# Your assignment
What you give back must match the records below word for word.

# Supplied entries
◆ ◆ ◆ ◆ ◆ ◆ ◆

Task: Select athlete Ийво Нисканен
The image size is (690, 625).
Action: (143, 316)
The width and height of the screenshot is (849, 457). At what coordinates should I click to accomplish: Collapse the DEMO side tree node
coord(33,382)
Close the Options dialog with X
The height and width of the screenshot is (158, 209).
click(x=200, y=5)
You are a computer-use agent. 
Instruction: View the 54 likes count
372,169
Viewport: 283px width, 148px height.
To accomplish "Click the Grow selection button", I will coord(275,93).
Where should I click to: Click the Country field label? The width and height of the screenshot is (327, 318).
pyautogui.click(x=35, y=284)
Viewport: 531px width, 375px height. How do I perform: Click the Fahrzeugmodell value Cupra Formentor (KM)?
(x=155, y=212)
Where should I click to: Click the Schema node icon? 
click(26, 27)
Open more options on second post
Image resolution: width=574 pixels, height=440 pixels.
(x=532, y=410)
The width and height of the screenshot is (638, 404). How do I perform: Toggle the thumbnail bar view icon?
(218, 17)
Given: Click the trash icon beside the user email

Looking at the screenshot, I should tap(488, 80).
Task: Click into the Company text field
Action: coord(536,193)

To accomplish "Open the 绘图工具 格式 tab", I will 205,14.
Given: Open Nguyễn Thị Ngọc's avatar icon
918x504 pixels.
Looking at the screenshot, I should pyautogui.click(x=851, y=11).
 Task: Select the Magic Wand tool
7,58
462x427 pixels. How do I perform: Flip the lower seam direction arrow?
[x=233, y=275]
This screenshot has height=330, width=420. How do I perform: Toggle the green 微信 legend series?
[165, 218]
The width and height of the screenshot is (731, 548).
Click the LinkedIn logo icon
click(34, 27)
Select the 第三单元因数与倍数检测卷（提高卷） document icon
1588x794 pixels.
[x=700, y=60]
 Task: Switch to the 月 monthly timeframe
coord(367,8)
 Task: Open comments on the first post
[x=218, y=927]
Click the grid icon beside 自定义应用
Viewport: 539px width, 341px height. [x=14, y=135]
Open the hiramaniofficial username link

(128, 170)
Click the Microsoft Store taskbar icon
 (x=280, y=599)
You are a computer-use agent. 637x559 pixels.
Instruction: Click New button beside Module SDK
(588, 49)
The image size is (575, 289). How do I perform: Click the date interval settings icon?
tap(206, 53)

◆ ◆ ◆ ◆ ◆ ◆ ◆

# Solution to this problem
Task: Select athlete Ийво Нисканен
The image size is (690, 625).
Action: (143, 316)
The width and height of the screenshot is (849, 457). At what coordinates should I click to accomplish: Collapse the DEMO side tree node
coord(33,382)
Close the Options dialog with X
The height and width of the screenshot is (158, 209).
click(x=200, y=5)
You are a computer-use agent. 
Instruction: View the 54 likes count
372,169
Viewport: 283px width, 148px height.
To accomplish "Click the Grow selection button", I will coord(275,93).
Where should I click to: Click the Country field label? The width and height of the screenshot is (327, 318).
pyautogui.click(x=35, y=284)
Viewport: 531px width, 375px height. How do I perform: Click the Fahrzeugmodell value Cupra Formentor (KM)?
(x=155, y=212)
Where should I click to: Click the Schema node icon? 
click(26, 27)
Open more options on second post
Image resolution: width=574 pixels, height=440 pixels.
(x=532, y=410)
The width and height of the screenshot is (638, 404). How do I perform: Toggle the thumbnail bar view icon?
(218, 17)
Given: Click the trash icon beside the user email

Looking at the screenshot, I should tap(488, 80).
Task: Click into the Company text field
Action: coord(536,193)

To accomplish "Open the 绘图工具 格式 tab", I will 205,14.
Given: Open Nguyễn Thị Ngọc's avatar icon
918x504 pixels.
Looking at the screenshot, I should pyautogui.click(x=851, y=11).
 Task: Select the Magic Wand tool
7,58
462x427 pixels. How do I perform: Flip the lower seam direction arrow?
[x=233, y=275]
This screenshot has height=330, width=420. How do I perform: Toggle the green 微信 legend series?
[165, 218]
The width and height of the screenshot is (731, 548).
Click the LinkedIn logo icon
click(34, 27)
Select the 第三单元因数与倍数检测卷（提高卷） document icon
1588x794 pixels.
[x=700, y=60]
 Task: Switch to the 月 monthly timeframe
coord(367,8)
 Task: Open comments on the first post
[x=218, y=927]
Click the grid icon beside 自定义应用
Viewport: 539px width, 341px height. [x=14, y=135]
Open the hiramaniofficial username link

(128, 170)
Click the Microsoft Store taskbar icon
 (x=280, y=599)
You are a computer-use agent. 637x559 pixels.
Instruction: Click New button beside Module SDK
(588, 49)
The image size is (575, 289). How do I perform: Click the date interval settings icon?
tap(206, 53)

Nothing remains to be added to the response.